→ **TASK OBJECTIVE**
To complete this task, print all the data below exactly but leave out the images.
GIVEN DATA Block Start
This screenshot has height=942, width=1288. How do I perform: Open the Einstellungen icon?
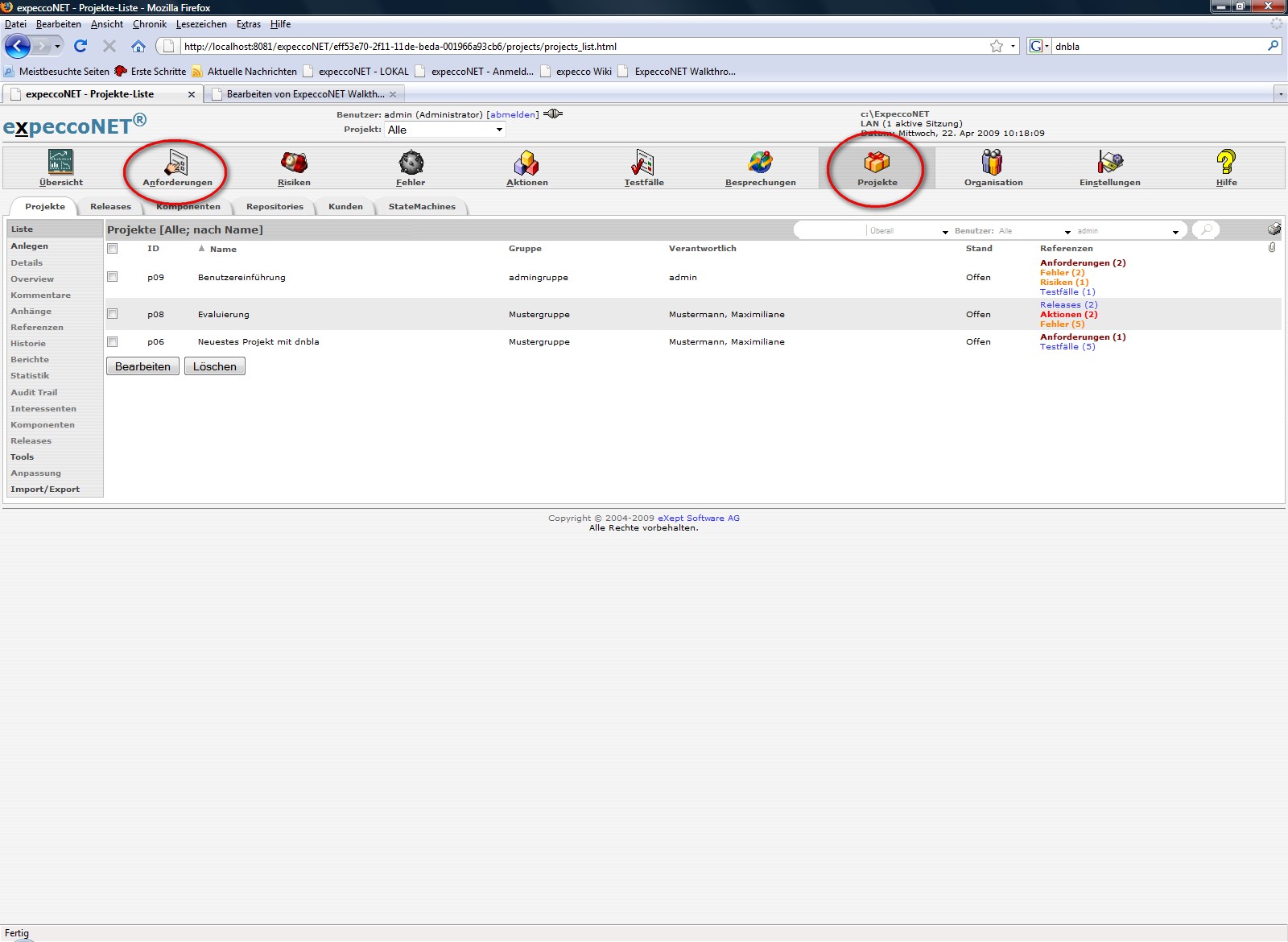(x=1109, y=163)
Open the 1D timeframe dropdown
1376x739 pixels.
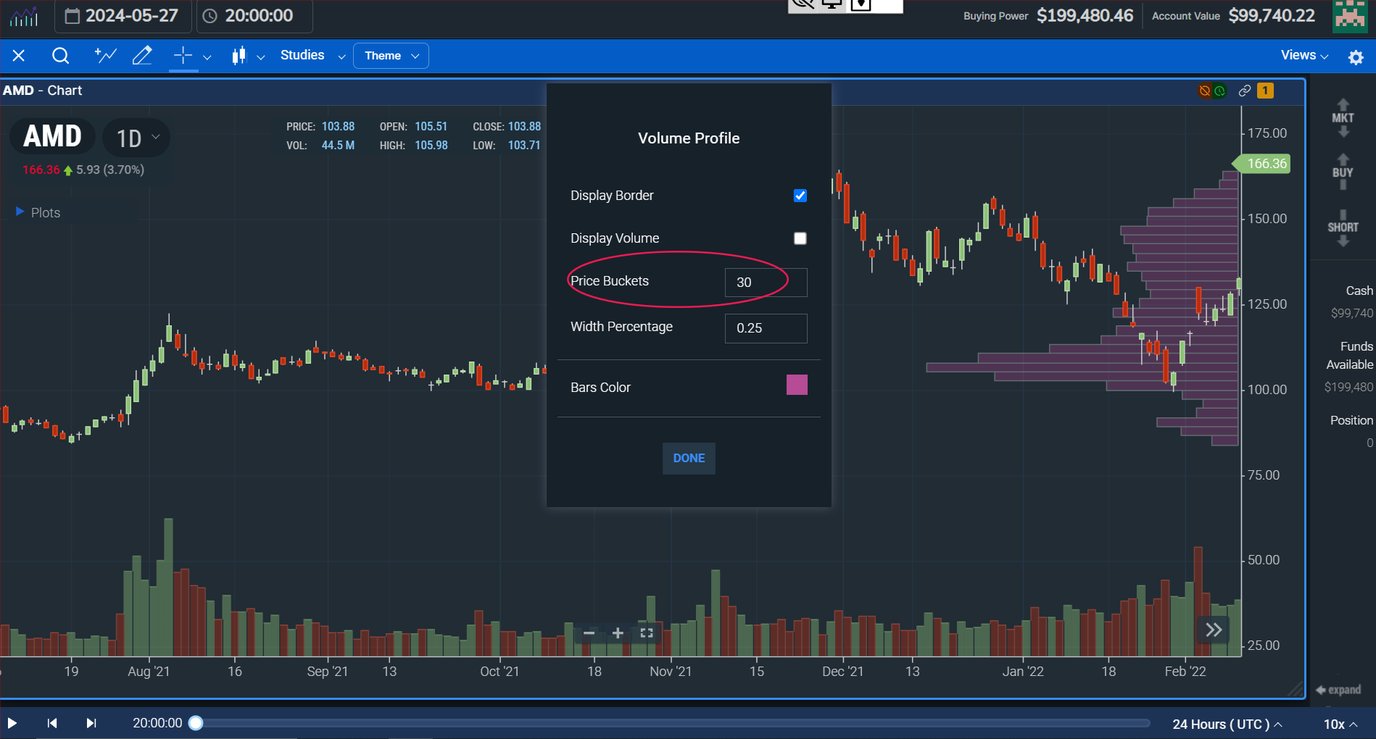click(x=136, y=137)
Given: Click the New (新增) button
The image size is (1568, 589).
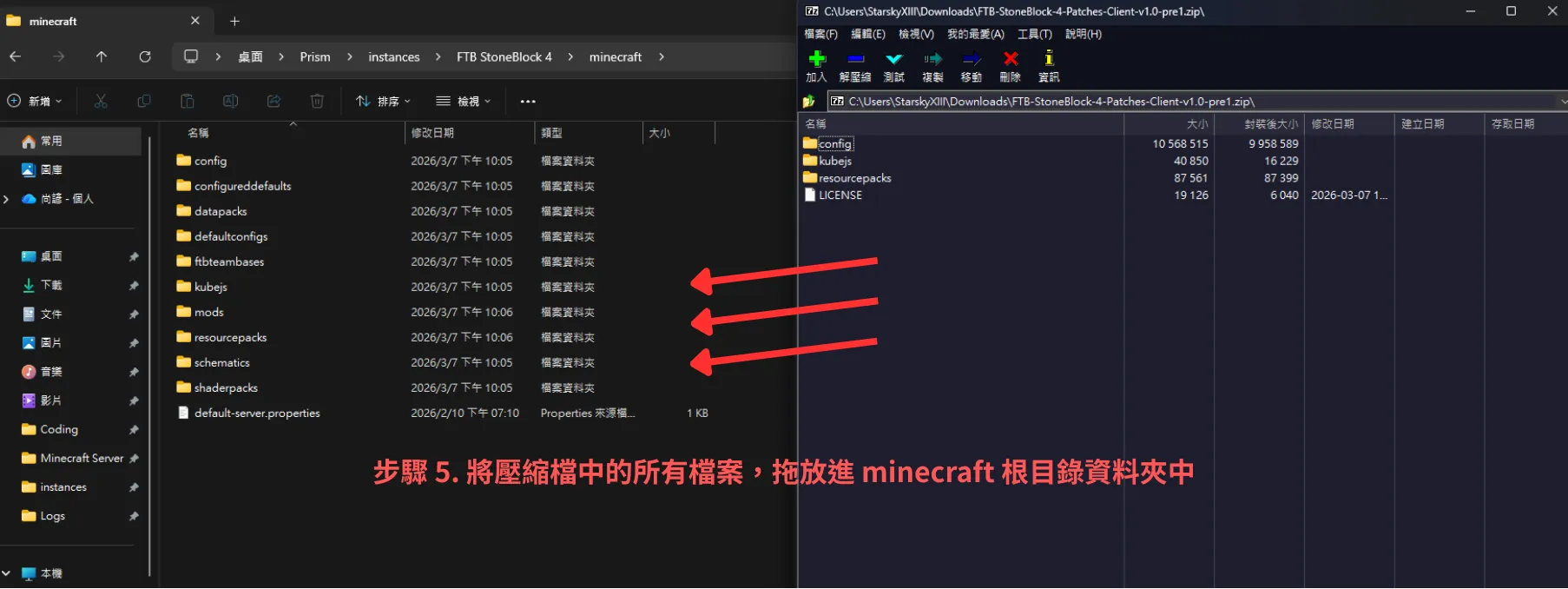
GIVEN DATA Block End
→ **ANSWER SPACE**
This screenshot has height=942, width=1288. How do I perform: Open the Einstellungen icon?
(x=1109, y=163)
Open the 1D timeframe dropdown
1376x739 pixels.
click(x=136, y=137)
Given: Click the New (新增) button
The image size is (1568, 589).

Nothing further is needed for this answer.